Acts 25

It is nothing for the most excellent ones of the earth to have all manner of evil said against them falsely for Christ’s sake and to be represented even in courts as odious and harmful to society. Nevertheless God is able to make men’s worldly policies serve His own purpose (Psalm 76:10), and when enemies think to block the gates of the Gospel, He is able to open them wider.

1 Now when Festus was come into the province, after three days he ascended from Caesarea to Jerusalem.

2 Then the high priest and the chief of the Jews informed him against Paul, and besought him,

3 And desired favour against him, that he would send for him to Jerusalem, laying wait in the way to kill him.

4 But Festus answered, that Paul should be kept at Caesarea, and that he himself would depart shortly thither.

5 Let them therefore, said he, which among you are able, go down with me, and accuse this man, if there be any wickedness in him.

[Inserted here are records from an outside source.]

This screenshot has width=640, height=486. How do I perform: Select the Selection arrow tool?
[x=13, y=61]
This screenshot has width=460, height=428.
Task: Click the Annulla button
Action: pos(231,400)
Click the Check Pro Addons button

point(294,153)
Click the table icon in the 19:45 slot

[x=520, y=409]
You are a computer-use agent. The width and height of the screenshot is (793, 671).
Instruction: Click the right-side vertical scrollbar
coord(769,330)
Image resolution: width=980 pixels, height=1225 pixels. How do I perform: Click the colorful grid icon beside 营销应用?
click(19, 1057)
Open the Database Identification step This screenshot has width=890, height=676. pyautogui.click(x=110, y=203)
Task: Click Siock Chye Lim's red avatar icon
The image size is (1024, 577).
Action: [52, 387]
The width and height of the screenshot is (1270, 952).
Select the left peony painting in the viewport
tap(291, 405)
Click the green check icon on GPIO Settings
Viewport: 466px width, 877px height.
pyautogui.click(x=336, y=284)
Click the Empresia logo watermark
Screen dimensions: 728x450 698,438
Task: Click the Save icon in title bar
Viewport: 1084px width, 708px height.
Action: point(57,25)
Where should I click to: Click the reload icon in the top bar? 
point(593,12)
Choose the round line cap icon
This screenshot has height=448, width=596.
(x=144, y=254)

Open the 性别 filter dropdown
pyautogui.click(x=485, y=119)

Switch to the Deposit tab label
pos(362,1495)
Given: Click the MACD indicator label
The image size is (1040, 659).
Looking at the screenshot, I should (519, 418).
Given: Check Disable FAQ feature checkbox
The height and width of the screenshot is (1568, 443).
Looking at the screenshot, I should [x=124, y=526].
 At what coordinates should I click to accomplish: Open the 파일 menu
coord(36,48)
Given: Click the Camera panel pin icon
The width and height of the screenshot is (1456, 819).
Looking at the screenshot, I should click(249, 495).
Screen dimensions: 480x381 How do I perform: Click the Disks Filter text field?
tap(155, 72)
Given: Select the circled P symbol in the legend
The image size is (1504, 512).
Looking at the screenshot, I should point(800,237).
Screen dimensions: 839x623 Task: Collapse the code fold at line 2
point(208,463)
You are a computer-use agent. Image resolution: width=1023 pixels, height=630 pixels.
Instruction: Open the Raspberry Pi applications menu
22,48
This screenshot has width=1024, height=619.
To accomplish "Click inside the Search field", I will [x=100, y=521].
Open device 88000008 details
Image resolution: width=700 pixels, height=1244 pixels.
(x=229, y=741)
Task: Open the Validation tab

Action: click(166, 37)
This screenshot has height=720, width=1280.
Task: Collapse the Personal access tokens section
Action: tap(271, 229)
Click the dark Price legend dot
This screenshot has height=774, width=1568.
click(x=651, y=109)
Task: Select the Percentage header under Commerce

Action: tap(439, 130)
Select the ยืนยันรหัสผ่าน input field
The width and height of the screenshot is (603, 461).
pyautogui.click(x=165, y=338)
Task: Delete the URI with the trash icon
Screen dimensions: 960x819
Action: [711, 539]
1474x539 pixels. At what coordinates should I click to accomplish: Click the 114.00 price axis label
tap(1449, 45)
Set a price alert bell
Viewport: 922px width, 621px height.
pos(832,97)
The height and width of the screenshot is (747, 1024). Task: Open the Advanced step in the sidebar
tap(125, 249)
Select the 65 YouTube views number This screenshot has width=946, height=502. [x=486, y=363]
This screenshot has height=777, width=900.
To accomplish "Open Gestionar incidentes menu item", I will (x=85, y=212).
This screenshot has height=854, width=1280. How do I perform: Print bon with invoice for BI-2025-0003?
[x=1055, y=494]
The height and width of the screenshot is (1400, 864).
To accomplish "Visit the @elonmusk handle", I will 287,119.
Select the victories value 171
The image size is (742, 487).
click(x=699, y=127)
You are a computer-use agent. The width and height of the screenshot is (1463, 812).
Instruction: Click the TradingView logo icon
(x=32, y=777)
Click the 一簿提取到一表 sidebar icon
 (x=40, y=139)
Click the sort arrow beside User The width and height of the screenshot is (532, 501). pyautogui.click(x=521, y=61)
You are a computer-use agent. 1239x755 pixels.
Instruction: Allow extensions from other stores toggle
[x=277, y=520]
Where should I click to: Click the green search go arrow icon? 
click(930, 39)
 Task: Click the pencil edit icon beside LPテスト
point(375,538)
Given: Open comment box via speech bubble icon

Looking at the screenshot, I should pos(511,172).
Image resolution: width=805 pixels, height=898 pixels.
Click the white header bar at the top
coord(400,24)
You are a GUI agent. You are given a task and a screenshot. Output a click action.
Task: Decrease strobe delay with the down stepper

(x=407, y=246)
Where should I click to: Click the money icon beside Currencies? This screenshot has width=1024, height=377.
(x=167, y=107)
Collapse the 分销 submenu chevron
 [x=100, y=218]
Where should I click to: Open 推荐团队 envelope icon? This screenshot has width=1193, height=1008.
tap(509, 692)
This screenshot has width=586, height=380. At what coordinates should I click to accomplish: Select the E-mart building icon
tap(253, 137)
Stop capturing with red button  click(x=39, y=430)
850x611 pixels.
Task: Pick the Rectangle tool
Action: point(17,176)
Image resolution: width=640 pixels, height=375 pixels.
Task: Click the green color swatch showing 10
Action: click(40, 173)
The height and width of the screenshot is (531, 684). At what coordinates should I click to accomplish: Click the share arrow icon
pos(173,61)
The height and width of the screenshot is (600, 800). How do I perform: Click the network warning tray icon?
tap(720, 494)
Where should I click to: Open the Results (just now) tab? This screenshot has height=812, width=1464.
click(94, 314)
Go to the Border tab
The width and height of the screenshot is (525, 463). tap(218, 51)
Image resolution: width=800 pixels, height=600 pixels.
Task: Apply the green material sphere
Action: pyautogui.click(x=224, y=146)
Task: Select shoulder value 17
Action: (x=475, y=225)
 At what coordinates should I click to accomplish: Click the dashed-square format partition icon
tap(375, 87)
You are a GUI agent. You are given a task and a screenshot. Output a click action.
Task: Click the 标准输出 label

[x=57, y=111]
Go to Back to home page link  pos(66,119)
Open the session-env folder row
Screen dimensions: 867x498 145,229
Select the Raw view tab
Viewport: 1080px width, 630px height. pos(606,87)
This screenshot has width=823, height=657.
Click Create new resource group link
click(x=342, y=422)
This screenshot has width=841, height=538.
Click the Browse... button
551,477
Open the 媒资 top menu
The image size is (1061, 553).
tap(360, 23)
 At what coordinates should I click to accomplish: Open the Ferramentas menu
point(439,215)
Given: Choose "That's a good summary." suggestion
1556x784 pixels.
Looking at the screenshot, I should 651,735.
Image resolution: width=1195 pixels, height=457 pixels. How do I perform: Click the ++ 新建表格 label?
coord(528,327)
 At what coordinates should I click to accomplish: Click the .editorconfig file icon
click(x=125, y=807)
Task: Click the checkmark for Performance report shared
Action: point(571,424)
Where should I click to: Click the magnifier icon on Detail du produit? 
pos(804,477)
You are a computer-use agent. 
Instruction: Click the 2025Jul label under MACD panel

6 And when he had tarried among them more than ten days, he went down unto Caesarea; and the next day sitting on the judgment seat commanded Paul to be brought.

7 And when he was come, the Jews which came down from Jerusalem stood round about, and laid many and grievous complaints against Paul, which they could not prove.

8 While he answered for himself, Neither against the law of the Jews, neither against the temple, nor yet against Caesar, have I offended any thing at all.

9 But Festus, willing to do the Jews a pleasure, answered Paul, and said, Wilt thou go up to Jerusalem, and there be judged of these things before me?

10 Then said Paul, I stand at Caesar’s judgment seat, where I ought to be judged: to the Jews have I done no wrong, as thou very well knowest.

11 For if I be an offender, or have committed any thing worthy of death, I refuse not to die: but if there be none of these things whereof these accuse me, no man may deliver me unto them. I appeal unto Caesar.

12 Then Festus, when he had conferred with the council, answered, Hast thou appealed unto Caesar? unto Caesar shalt thou go.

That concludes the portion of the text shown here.